On the journey to greater efficiency, agility and sustainability, the process industries are being transformed by two distinct yet complementary technology trends. Together, they represent a new architectural approach that’s making control infrastructures smarter, safer, more autonomous, and more reliable. As key enablers for plant owners’ wider digitalization strategies, they’re also paving the way for a flexible, freely scalable automation future.
The first of these technological enablers is edge computing. An increasingly important element of today’s automation system and industrial producers’ wider digitalization strategies, edge computing brings real-time processing power, the hosting of applications and data storage closer to where they deliver the greatest value – at the point of data production. Enabled by technological advances in infrastructure, containerization, connectivity, and AI, edge affords a host of benefits in industrial automation environments. These include greater performance, faster response times, reduced latency and improved resilience, as well as more efficient use of available network resources and strengthened cybersecurity.
Rapid response, greater resilience
By enabling real-time data processing directly at the source, near sensors, actuators, and other devices, edge computing allows control and monitoring systems to respond quickly to changing conditions. By processing data locally, it avoids delays caused by sending information to distant servers or data centers, ensuring near-instantaneous responses for safety-critical and time-sensitive operations.
Processing data at the source significantly reduces the need for high-bandwidth connections and lowers the cost of transferring large volumes of data to cloud-based applications. Edge systems can also operate independently, providing resilience during network disruptions or cloud service outages. This makes edge computing especially valuable in remote industrial sites or mobile environments, where internet connectivity may be limited or unreliable.

> Problems and tasks
1. Reproduce the part of the edge computing passage that begins at the words "On the journey" and stops after the words "scalable automation future.".
2. Answer these questions using the edge computing passage.
(a) What does the passage name as the first of the technological enablers?
(b) According to the passage, where does edge computing bring processing power, application hosting, and data storage?
(c) In which settings does the passage say edge computing is especially valuable?
The records that come next have no connection to the text.

Collection records:

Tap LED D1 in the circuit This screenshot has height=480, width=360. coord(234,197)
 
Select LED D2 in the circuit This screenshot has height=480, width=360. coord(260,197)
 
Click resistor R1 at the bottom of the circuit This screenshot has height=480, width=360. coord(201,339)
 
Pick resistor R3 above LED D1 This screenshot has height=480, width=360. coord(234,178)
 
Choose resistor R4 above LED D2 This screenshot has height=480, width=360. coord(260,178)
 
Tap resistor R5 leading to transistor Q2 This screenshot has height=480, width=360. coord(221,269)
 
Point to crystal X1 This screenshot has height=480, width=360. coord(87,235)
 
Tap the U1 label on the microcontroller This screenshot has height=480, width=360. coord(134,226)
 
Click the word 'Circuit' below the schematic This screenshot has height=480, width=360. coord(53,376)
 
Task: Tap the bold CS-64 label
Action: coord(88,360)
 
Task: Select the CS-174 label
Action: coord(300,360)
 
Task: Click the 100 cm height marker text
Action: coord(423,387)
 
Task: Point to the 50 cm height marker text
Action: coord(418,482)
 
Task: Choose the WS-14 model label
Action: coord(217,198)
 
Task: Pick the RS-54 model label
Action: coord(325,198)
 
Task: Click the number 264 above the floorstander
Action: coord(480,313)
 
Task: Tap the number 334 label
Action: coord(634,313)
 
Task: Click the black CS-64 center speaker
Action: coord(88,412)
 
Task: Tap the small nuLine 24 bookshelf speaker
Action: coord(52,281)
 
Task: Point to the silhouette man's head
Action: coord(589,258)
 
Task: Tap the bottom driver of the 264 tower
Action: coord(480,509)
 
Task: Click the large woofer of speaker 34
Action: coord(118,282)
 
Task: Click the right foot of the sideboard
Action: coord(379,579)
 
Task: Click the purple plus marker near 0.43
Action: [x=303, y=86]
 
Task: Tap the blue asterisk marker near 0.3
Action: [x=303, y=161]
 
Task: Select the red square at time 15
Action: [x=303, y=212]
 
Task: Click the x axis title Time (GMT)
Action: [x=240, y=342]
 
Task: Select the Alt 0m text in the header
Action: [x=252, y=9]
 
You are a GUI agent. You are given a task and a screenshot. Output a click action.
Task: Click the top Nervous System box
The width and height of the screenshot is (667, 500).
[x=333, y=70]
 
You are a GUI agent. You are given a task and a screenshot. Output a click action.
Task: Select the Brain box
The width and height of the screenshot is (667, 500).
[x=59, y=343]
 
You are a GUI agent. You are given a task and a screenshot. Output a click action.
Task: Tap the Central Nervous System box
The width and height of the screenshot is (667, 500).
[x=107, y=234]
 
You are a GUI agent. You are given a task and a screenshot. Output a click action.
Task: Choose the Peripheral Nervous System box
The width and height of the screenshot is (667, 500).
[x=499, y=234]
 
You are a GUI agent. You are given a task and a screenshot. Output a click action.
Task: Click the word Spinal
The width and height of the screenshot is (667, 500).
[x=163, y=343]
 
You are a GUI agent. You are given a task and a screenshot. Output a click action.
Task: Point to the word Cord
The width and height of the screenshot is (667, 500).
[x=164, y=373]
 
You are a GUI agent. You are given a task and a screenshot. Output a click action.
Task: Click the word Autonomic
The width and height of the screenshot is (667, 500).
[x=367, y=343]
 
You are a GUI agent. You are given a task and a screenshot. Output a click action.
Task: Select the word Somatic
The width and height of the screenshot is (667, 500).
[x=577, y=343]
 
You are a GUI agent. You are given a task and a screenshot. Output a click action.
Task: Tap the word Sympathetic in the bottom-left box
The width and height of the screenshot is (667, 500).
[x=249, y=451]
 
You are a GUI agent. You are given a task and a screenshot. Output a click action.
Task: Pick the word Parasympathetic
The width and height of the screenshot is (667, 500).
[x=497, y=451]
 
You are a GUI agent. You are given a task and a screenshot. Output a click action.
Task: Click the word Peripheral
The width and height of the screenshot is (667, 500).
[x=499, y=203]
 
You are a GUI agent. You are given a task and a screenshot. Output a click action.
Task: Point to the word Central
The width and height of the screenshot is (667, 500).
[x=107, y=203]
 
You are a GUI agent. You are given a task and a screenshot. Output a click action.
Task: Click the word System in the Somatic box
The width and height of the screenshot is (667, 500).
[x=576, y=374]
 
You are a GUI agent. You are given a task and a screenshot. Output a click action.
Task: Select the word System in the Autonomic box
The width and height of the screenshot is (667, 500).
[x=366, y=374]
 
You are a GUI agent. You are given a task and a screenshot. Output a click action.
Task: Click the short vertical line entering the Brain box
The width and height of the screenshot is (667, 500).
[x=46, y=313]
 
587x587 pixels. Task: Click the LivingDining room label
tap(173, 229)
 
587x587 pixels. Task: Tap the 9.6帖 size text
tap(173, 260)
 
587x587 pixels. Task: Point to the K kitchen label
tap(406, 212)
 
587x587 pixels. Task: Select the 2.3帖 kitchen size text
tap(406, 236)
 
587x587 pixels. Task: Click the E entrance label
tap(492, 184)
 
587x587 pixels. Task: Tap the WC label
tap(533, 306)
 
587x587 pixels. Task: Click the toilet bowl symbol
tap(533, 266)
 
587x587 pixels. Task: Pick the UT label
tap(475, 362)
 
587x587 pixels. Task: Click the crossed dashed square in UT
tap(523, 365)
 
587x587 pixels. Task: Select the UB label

> Solved problems
1.
On the journey to greater efficiency, agility and sustainability, the process industries are being transformed by two distinct yet complementary technology trends. Together, they represent a new architectural approach that’s making control infrastructures smarter, safer, more autonomous, and more reliable. As key enablers for plant owners’ wider digitalization strategies, they’re also paving the way for a flexible, freely scalable automation future.

2.
(a) Edge computing.
(b) Closer to the point of data production.
(c) In remote industrial sites or mobile environments, where internet connectivity may be limited or unreliable.